→ **Your goal**:
Pick each line containing the word "panel" out of the data below.

→ **Records provided**:
"""
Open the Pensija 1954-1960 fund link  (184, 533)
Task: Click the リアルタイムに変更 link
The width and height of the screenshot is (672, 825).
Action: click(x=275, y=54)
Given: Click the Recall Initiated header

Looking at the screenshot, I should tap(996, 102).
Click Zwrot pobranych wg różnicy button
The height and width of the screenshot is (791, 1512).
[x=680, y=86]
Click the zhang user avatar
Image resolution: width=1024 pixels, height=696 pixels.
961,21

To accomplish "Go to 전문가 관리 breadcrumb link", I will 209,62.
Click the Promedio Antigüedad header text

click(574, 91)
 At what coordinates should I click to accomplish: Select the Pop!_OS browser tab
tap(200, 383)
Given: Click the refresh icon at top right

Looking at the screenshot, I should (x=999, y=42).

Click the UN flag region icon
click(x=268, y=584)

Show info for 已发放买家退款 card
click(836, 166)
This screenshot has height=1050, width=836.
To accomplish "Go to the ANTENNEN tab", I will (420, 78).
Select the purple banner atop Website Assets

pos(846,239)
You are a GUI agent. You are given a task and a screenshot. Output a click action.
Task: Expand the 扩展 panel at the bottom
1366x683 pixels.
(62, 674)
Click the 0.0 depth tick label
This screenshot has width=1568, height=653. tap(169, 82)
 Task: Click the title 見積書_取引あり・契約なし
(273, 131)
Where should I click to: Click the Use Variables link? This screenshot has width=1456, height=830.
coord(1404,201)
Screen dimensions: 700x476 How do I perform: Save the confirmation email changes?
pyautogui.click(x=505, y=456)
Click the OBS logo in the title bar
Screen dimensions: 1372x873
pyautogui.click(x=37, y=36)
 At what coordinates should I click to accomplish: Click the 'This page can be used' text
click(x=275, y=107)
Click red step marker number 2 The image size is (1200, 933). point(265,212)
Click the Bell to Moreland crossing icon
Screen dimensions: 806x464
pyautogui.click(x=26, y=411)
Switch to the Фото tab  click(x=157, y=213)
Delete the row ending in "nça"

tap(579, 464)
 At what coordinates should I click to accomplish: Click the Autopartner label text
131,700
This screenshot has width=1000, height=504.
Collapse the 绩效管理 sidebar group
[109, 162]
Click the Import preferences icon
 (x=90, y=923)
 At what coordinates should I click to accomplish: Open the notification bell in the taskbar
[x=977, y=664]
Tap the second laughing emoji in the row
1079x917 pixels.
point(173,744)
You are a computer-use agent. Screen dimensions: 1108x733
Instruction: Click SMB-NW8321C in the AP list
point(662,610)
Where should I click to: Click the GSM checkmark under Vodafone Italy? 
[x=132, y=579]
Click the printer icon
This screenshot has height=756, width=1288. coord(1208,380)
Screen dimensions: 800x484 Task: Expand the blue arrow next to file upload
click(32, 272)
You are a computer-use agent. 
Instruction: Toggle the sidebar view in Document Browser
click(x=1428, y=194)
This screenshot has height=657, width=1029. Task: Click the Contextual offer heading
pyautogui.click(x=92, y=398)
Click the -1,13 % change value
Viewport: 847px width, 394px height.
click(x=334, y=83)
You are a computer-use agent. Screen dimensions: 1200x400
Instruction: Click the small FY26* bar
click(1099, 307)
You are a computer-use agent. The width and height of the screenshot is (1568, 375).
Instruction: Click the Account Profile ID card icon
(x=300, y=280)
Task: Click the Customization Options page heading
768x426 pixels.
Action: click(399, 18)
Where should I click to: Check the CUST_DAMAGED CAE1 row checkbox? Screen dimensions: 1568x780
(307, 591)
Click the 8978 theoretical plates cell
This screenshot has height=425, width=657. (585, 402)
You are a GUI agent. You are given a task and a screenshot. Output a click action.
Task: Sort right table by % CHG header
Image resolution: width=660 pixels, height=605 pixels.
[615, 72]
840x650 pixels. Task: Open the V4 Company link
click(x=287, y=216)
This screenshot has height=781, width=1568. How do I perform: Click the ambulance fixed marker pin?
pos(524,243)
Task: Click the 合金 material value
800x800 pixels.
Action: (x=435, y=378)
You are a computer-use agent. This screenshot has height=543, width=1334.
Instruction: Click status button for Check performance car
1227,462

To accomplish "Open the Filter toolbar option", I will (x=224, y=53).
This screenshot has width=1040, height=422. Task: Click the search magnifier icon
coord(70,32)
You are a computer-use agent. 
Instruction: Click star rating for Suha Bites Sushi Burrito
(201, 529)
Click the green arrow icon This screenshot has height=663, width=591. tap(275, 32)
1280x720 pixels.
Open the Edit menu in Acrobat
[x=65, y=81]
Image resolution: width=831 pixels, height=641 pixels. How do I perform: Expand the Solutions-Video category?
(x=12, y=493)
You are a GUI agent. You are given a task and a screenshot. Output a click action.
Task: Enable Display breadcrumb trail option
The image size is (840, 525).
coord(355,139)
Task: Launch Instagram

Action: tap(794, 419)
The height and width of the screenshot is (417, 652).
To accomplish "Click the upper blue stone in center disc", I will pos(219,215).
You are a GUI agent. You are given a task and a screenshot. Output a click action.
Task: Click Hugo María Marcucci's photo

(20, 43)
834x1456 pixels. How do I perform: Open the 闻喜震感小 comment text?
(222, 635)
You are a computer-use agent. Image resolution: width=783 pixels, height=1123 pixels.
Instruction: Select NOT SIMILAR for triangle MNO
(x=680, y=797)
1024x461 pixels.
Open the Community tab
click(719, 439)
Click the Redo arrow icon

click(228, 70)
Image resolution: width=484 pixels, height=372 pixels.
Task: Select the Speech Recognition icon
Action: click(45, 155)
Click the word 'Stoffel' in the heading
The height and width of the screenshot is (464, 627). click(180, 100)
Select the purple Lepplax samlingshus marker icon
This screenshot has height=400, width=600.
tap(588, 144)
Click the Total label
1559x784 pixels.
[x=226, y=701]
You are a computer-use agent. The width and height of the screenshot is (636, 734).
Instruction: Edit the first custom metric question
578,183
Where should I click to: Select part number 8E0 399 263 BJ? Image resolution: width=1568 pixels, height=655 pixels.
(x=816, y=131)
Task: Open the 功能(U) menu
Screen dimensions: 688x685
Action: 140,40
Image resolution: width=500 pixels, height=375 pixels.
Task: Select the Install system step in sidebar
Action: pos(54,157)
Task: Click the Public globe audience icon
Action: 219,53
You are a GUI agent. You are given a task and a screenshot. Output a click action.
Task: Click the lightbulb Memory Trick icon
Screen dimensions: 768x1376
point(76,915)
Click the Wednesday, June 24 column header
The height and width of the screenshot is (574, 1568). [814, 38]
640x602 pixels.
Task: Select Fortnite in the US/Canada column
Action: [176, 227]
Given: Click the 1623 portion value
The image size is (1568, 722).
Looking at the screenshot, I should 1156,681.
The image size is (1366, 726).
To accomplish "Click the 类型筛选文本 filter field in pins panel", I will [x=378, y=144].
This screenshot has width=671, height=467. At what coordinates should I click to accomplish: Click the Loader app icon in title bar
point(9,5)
"""
→ **Solution to the problem**:
Task: Expand the 扩展 panel at the bottom
To accomplish "Click the 类型筛选文本 filter field in pins panel", I will [x=378, y=144].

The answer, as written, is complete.